> _WORK TASK_
Return each of the entries below precisely as it appears.

#### RECORDS FOR THE TASK ####

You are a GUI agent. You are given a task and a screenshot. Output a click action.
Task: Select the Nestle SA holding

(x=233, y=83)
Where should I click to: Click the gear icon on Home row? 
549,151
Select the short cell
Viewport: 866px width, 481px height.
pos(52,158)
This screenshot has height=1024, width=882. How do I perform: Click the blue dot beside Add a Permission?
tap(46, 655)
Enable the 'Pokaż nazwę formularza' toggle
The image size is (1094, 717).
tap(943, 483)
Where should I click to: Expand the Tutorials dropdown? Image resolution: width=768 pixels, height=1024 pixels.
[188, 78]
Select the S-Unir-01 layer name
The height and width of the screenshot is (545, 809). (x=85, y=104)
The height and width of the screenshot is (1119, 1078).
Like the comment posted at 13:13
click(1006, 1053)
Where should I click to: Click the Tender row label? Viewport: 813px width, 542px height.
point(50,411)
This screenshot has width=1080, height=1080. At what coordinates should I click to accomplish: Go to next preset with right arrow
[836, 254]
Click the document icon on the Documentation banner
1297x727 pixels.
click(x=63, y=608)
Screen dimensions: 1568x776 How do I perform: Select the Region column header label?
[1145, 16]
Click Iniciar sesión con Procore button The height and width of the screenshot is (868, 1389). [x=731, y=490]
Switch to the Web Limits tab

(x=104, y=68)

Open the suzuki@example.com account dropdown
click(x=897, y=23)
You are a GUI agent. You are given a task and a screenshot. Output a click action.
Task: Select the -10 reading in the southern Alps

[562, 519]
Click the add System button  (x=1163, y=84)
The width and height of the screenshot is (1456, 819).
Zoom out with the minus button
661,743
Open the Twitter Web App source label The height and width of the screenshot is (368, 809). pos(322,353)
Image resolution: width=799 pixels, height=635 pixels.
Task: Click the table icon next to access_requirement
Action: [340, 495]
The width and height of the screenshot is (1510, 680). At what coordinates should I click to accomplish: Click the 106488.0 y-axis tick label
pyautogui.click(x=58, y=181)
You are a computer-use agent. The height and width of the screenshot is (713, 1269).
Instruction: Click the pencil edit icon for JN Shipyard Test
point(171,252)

####

> _RESPONSE AREA_
You are a GUI agent. You are given a task and a screenshot. Output a click action.
Task: Select the Nestle SA holding

(x=233, y=83)
Where should I click to: Click the gear icon on Home row? 
549,151
Select the short cell
Viewport: 866px width, 481px height.
pos(52,158)
This screenshot has height=1024, width=882. How do I perform: Click the blue dot beside Add a Permission?
tap(46, 655)
Enable the 'Pokaż nazwę formularza' toggle
The image size is (1094, 717).
tap(943, 483)
Where should I click to: Expand the Tutorials dropdown? Image resolution: width=768 pixels, height=1024 pixels.
[188, 78]
Select the S-Unir-01 layer name
The height and width of the screenshot is (545, 809). (x=85, y=104)
The height and width of the screenshot is (1119, 1078).
Like the comment posted at 13:13
click(1006, 1053)
Where should I click to: Click the Tender row label? Viewport: 813px width, 542px height.
point(50,411)
This screenshot has width=1080, height=1080. At what coordinates should I click to accomplish: Go to next preset with right arrow
[836, 254]
Click the document icon on the Documentation banner
1297x727 pixels.
click(x=63, y=608)
Screen dimensions: 1568x776 How do I perform: Select the Region column header label?
[1145, 16]
Click Iniciar sesión con Procore button The height and width of the screenshot is (868, 1389). [x=731, y=490]
Switch to the Web Limits tab

(x=104, y=68)

Open the suzuki@example.com account dropdown
click(x=897, y=23)
You are a GUI agent. You are given a task and a screenshot. Output a click action.
Task: Select the -10 reading in the southern Alps

[562, 519]
Click the add System button  (x=1163, y=84)
The width and height of the screenshot is (1456, 819).
Zoom out with the minus button
661,743
Open the Twitter Web App source label The height and width of the screenshot is (368, 809). pos(322,353)
Image resolution: width=799 pixels, height=635 pixels.
Task: Click the table icon next to access_requirement
Action: [340, 495]
The width and height of the screenshot is (1510, 680). At what coordinates should I click to accomplish: Click the 106488.0 y-axis tick label
pyautogui.click(x=58, y=181)
You are a computer-use agent. The height and width of the screenshot is (713, 1269).
Instruction: Click the pencil edit icon for JN Shipyard Test
point(171,252)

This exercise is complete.